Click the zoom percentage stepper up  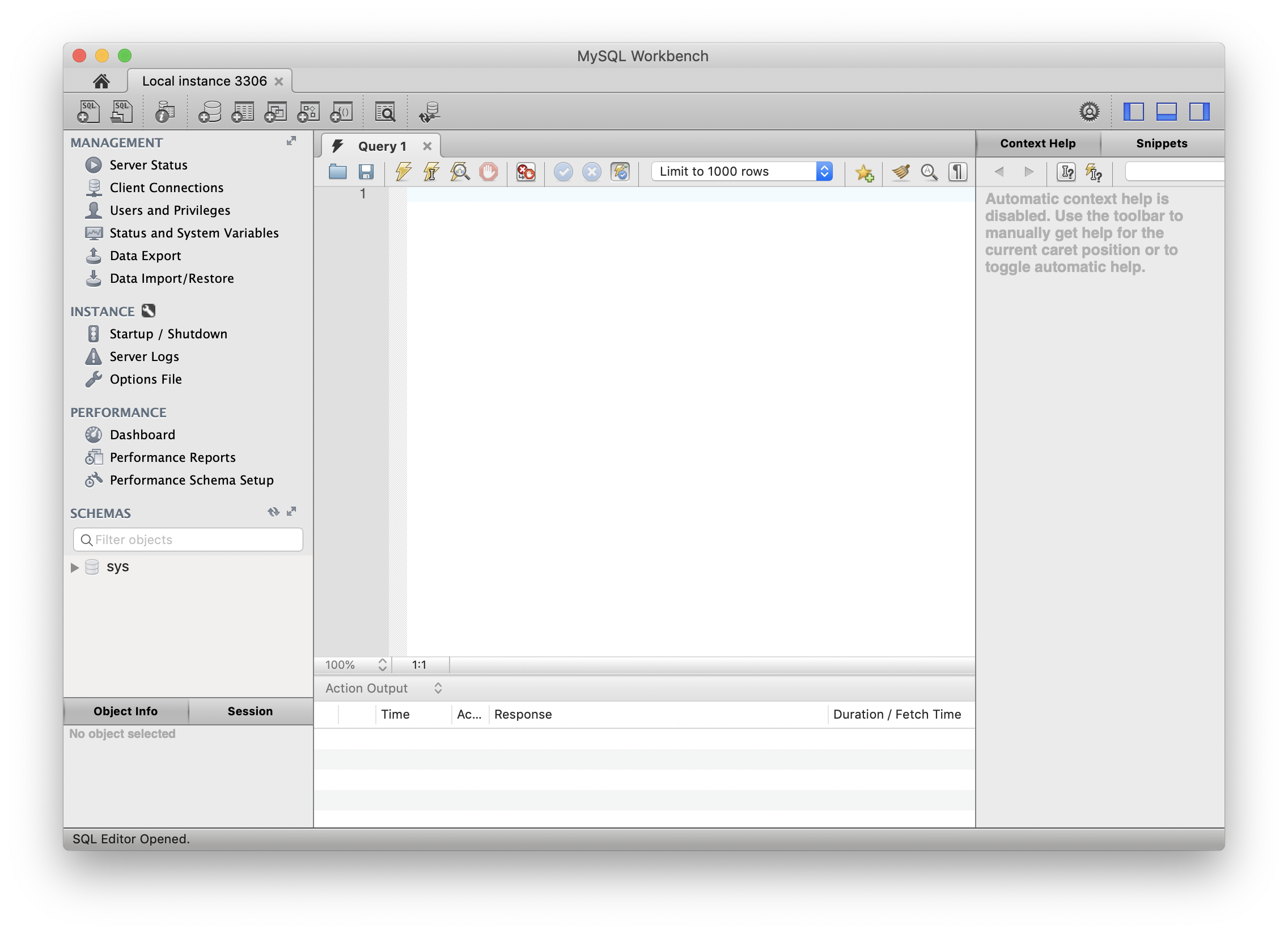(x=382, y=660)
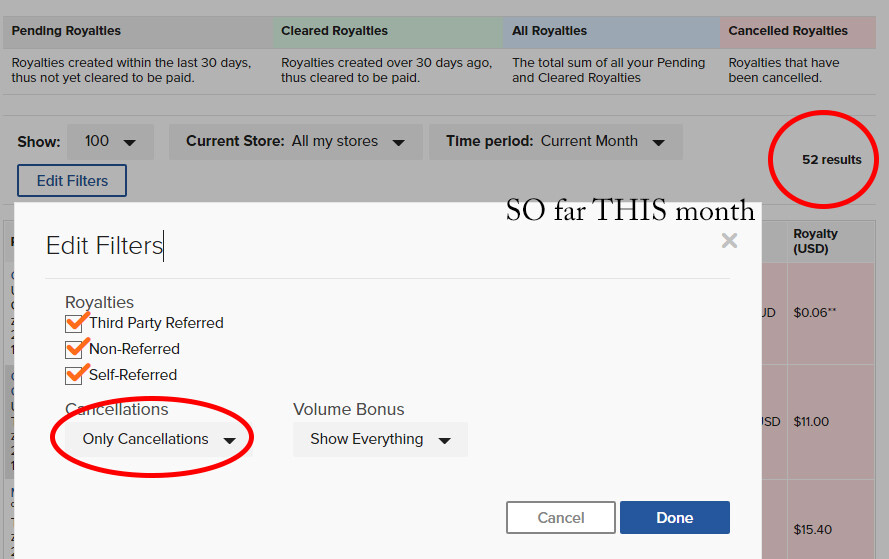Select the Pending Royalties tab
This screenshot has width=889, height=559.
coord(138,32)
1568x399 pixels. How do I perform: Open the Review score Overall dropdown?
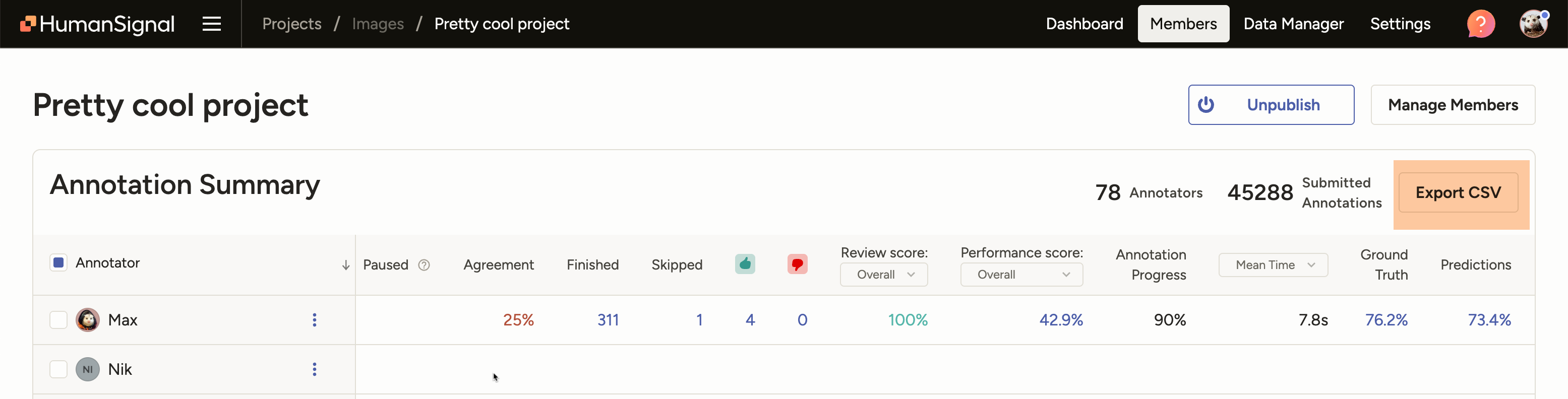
*****
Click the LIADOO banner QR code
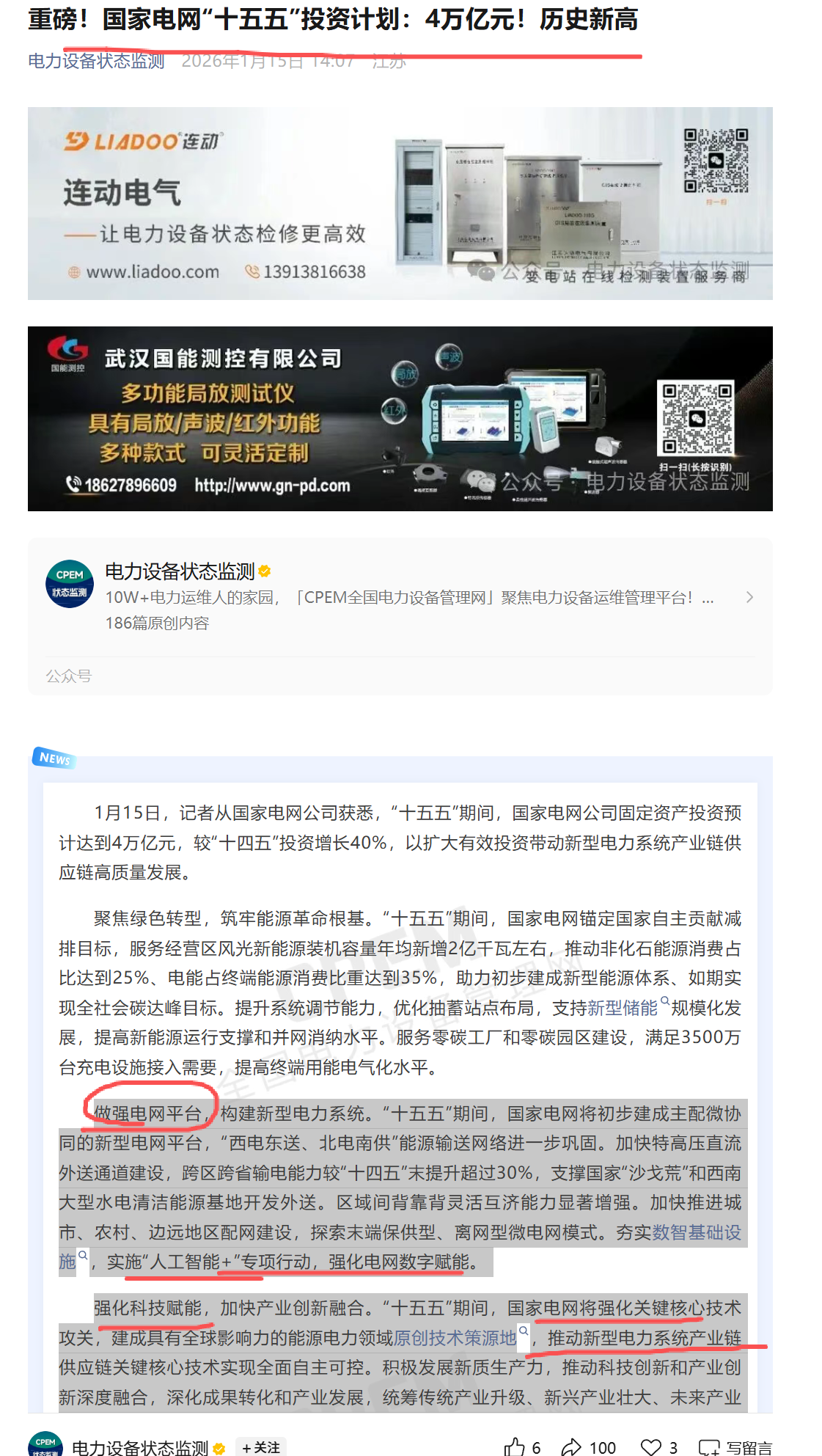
*****
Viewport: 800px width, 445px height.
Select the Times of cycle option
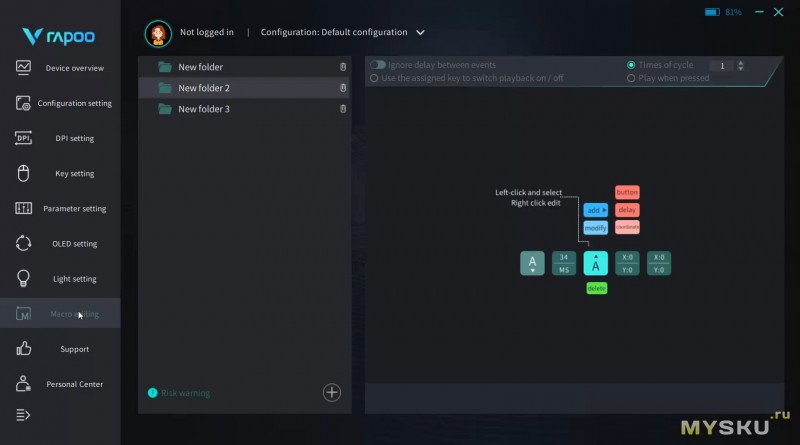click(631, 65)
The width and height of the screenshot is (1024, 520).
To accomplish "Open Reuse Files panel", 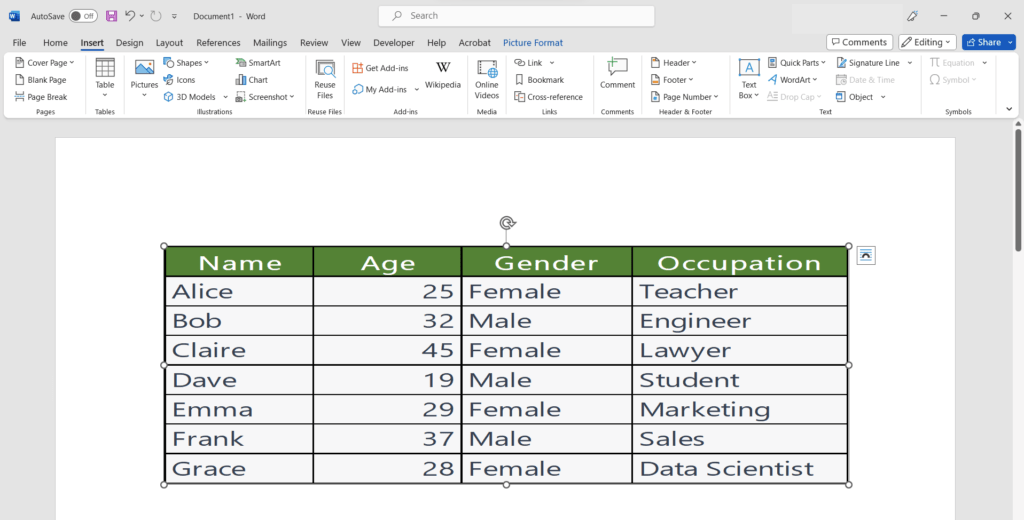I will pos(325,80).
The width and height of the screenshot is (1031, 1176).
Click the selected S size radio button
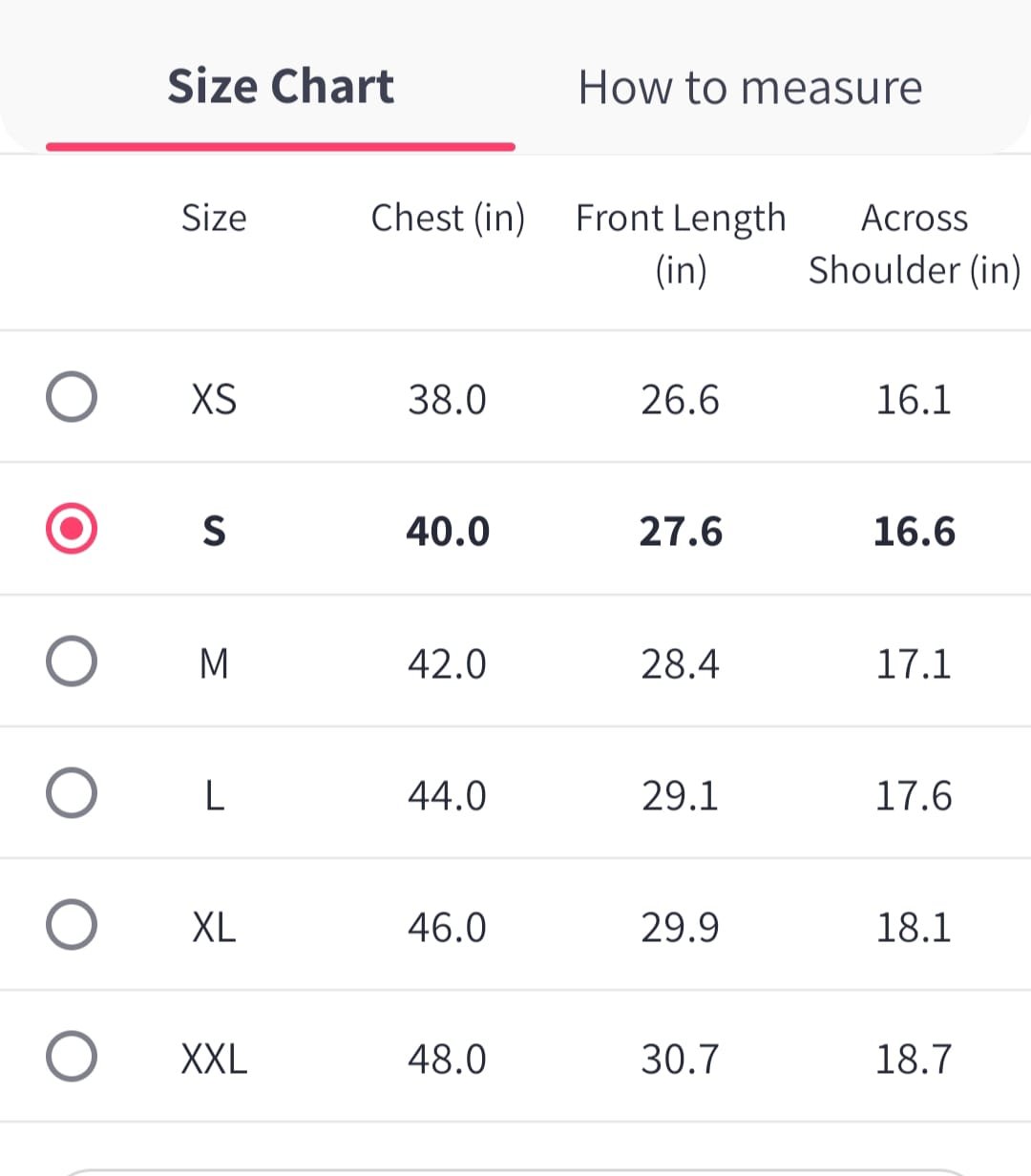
*****
▸ PROBLEM
Out of the data above, transcribe exactly and only the lines starting with the line that has "The width and height of the screenshot is (1031, 1176)." and going on through the line that has "Click the selected S size radio button", both included.

▸ TASK OUTPUT
The width and height of the screenshot is (1031, 1176).
Click the selected S size radio button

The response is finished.